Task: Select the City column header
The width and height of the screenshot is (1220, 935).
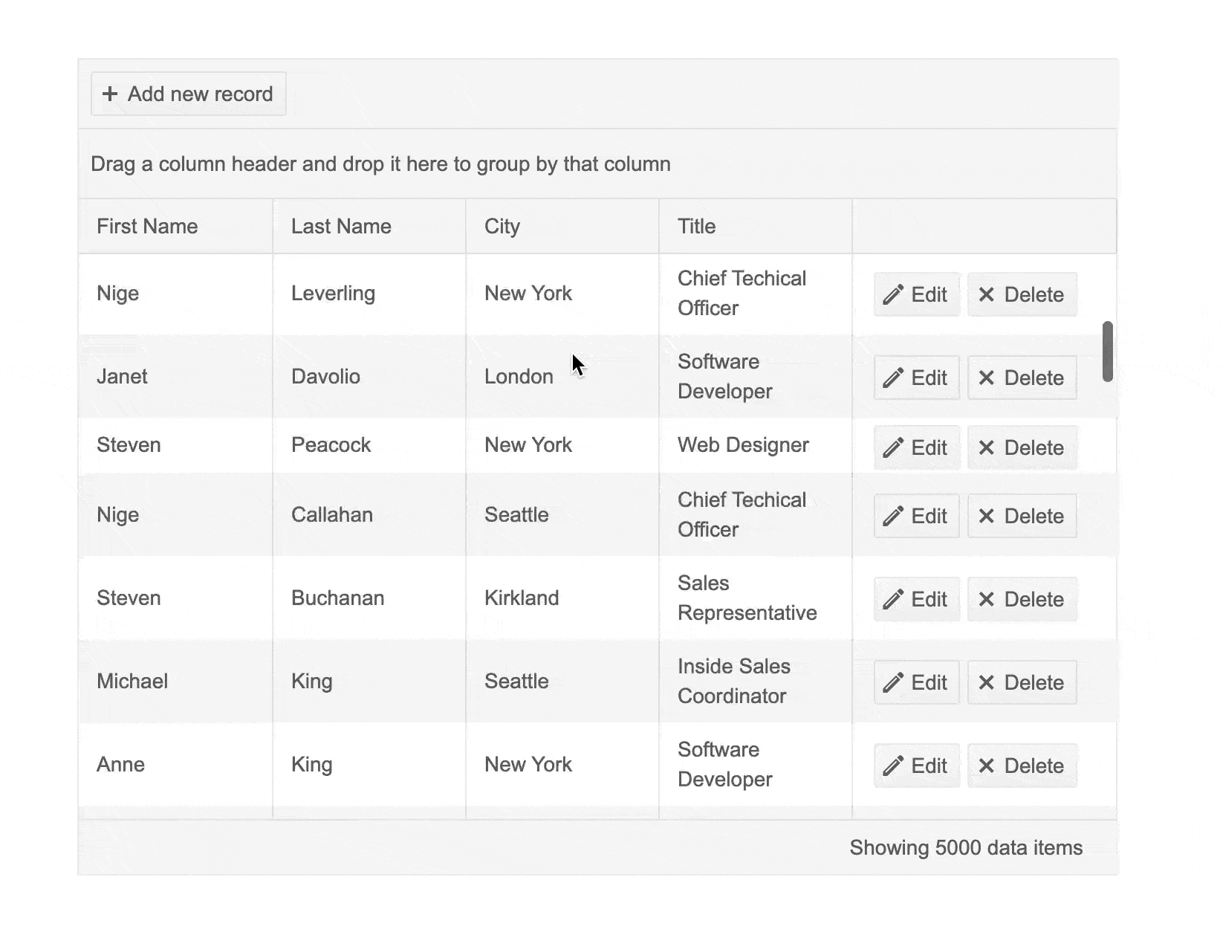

...

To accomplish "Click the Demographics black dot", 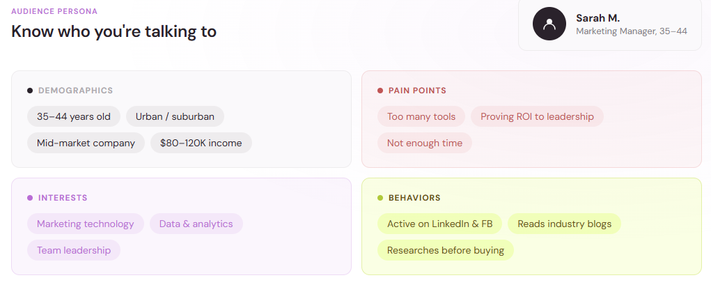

---

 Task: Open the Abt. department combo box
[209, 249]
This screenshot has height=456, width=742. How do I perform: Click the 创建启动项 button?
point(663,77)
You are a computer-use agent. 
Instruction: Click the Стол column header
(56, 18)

What you will do:
Please reproduce the lines from the line with "Task: Select the City column header" to the line with "The width and", both ends included, exactly as they appear above.

Output:
Task: Select the City column header
The width and height of the screenshot is (1220, 935).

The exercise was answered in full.